Department of Emergency Medicine, Seoul Metropolitan Government Seoul National University Boramae Medical Center, Republic of Korea; Department of Emergency Medicine, Seoul National University College of Medicine, Republic of Korea.
Am J Emerg Med. 2022 Aug;58:275-280. doi: 10.1016/j.ajem.2022.05.038. Epub 2022 Jun 2.
Dispatcher-assisted cardiopulmonary resuscitation (DA-CPR) is an important prognostic factor in pediatric out-of-hospital cardiac arrest (OHCA). The recognition of cardiac arrest by dispatcher is a key factor for successful DA-CPR. In this study, we evaluated the association between pediatric age and dispatcher recognition.

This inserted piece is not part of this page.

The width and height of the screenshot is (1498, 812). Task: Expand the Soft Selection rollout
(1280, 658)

A retrospective observational study was designed using a nationwide OHCA registry. Patients under 19 years of age were enrolled. Patients were categorized into four groups according to age (<1 year, 1-6 years, 7-13 years, and 14-18 years). The primary outcome was cardiac arrest recognition by dispatcher. A multivariable logistic regression analysis was performed.

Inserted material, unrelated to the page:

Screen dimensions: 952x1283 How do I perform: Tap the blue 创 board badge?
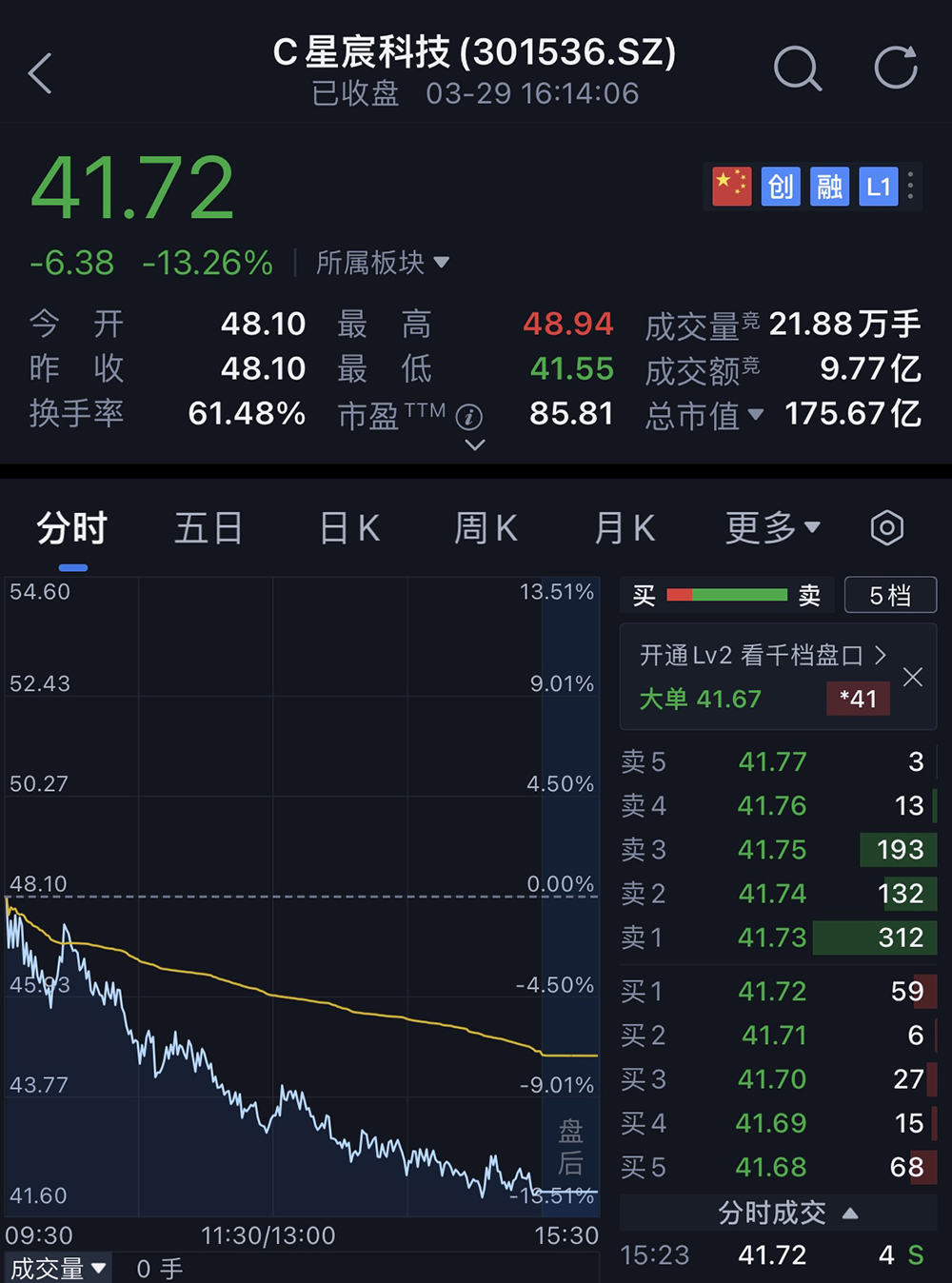click(781, 187)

A total of 2754 pediatric OHCA patients were enrolled. A negative trend was observed between age and dispatcher performance (p < 0.01). The rate of cardiac arrest recognition was highest in patients under one year of age (61.5%) and lowest in patients ages 14-18 years old (47.1%). Patients in the 7-13 years and 14-18 years age groups were both associated with a decreased rate of recognition (adjusted odds ratio with 95% confidence interval: 0.55 (0.41-0.74) and 0.44 (0.34-0.57), respectively). In the interaction analysis, the association between age and outcomes was more prominent in patients with non-medical causes.

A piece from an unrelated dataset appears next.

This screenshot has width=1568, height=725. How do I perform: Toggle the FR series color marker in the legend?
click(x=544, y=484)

Patients ages 7-18 years old were negatively associated with cardiac arrest recognition and DA-CPR instruction provision within optimal timeframes compared to those younger than one year old. Development of a tailored protocol could be considered according to age and cause of arrest for better dispatcher performance in pediatric OHCA patients.
调度员辅助心肺复苏(DA-CPR)是儿科院外心脏骤停(OHCA)的一个重要预后因素。调度员对心脏骤停的识别是成功进行 DA-CPR 的关键因素。在这项研究中,我们评估了儿科年龄与调度员识别之间的关系。
使用全国性 OHCA 登记处设计了一项回顾性观察研究。纳入年龄在 19 岁以下的患者。根据年龄(<1 岁、1-6 岁、7-13 岁和 14-18 岁)将患者分为四组。主要结局是调度员识别的心脏骤停。进行了多变量逻辑回归分析。
共纳入 2754 例儿科 OHCA 患者。年龄与调度员表现之间呈负相关趋势(p<0.01)。一岁以下患者的心脏骤停识别率最高(61.5%),14-18 岁患者最低(47.1%)。7-13 岁和 14-18 岁年龄组的患者识别率均降低(调整后的比值比,95%置信区间:0.55(0.41-0.74)和 0.44(0.34-0.57))。在交互分析中,与 1 岁以下的患者相比,非医学原因导致的患者年龄与结局之间的关系更为显著。
与 1 岁以下的患者相比,7-18 岁的患者在最佳时间范围内与心脏骤停识别和 DA-CPR 指导提供呈负相关。根据年龄和骤停原因制定量身定制的方案,可以考虑提高儿科 OHCA 患者的调度员表现。